João Paulo Cuenca – O proibicionismo tem as suas razões, que é o controle social, e ele está baseado numa completa dessensibilização em relação às mortes que acontecem nas comunidades. É como se fosse Gaza. Se você está em Israel e jogam uma bomba em Gaza matando 2000 pessoas, quem está do outro lado do muro vai continuar com a mesma vidinha, pois não são seres humanos que morreram ali, são palestinos. O Rio de Janeiro tem várias Gazas dentro dele, e existe uma normalização da morte e do genocídio do jovem negro que é sintoma de uma sociedade enferma.

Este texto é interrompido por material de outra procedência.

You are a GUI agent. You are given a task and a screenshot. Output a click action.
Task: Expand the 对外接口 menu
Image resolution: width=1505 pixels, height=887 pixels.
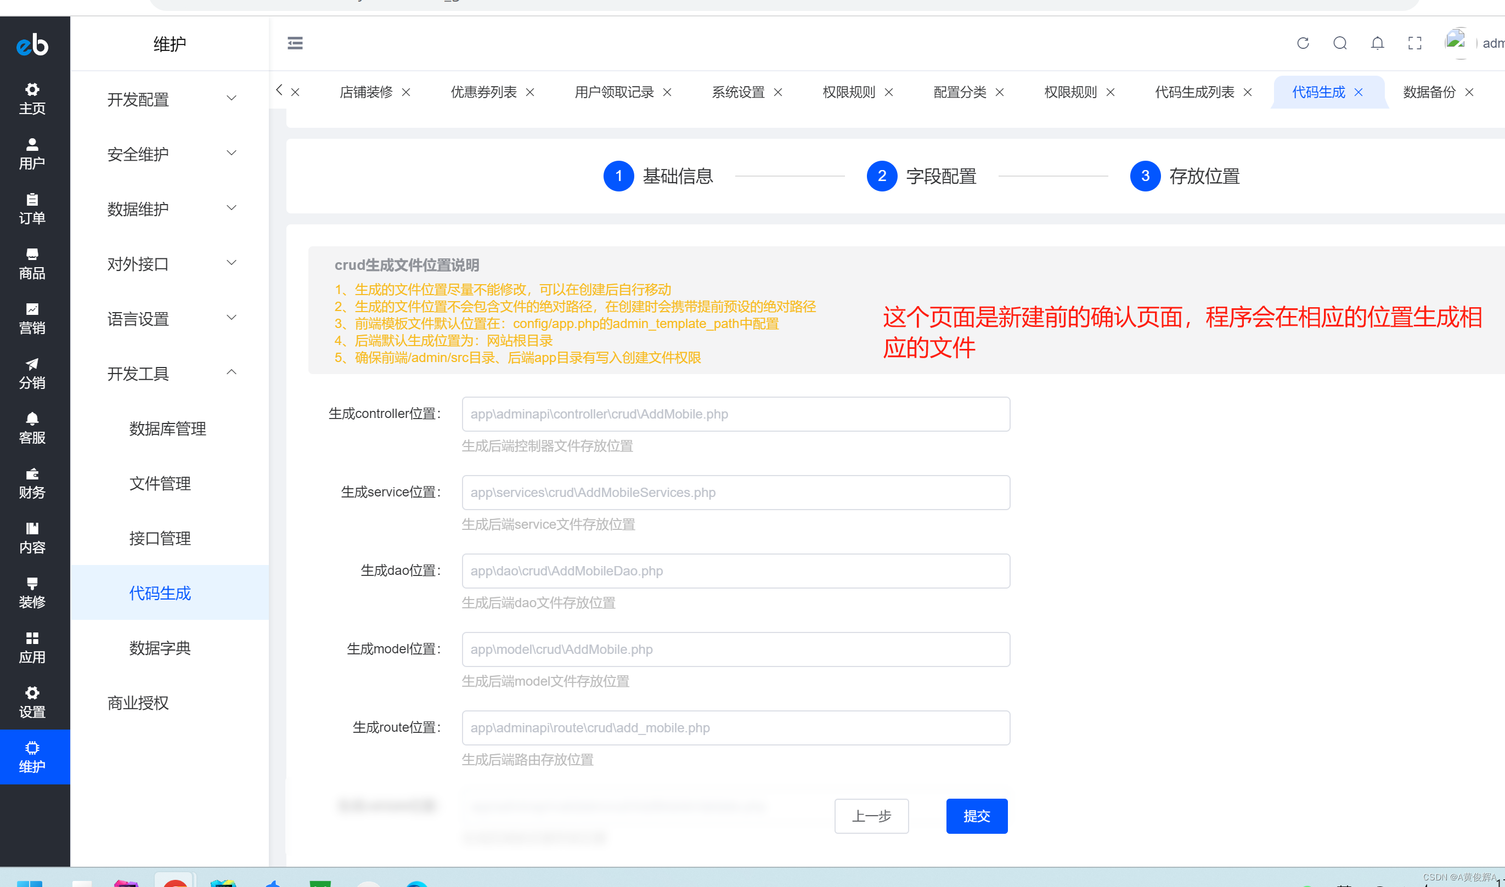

Veja, a polícia dá um tiro na cabeça de uma criança na frente de casa, o governador tinha que cair no dia seguinte, parava, porque, se fosse uma criança branca no Leblon, parava. Em 2004, teve uma chacina em Vigário Geral que matou 39 pessoas, e na semana seguinte eu escrevi uma crônica que era uma espécie de notícia de uma chacina no Leblon. O que aconteceria se a PM entrasse no Leblon e saísse atirando naquelas velhas reacionárias bebendo um cappuccino, ou nas criancinhas, nos casais brancos bem-sucedidos e os gringos do bairro? Parava! Ia ter intervenção militar, ia ter hashtag #salverio, ia ser um grande escândalo no mundo inteiro. Mas como a coisa está do outro lado do muro normalizamos.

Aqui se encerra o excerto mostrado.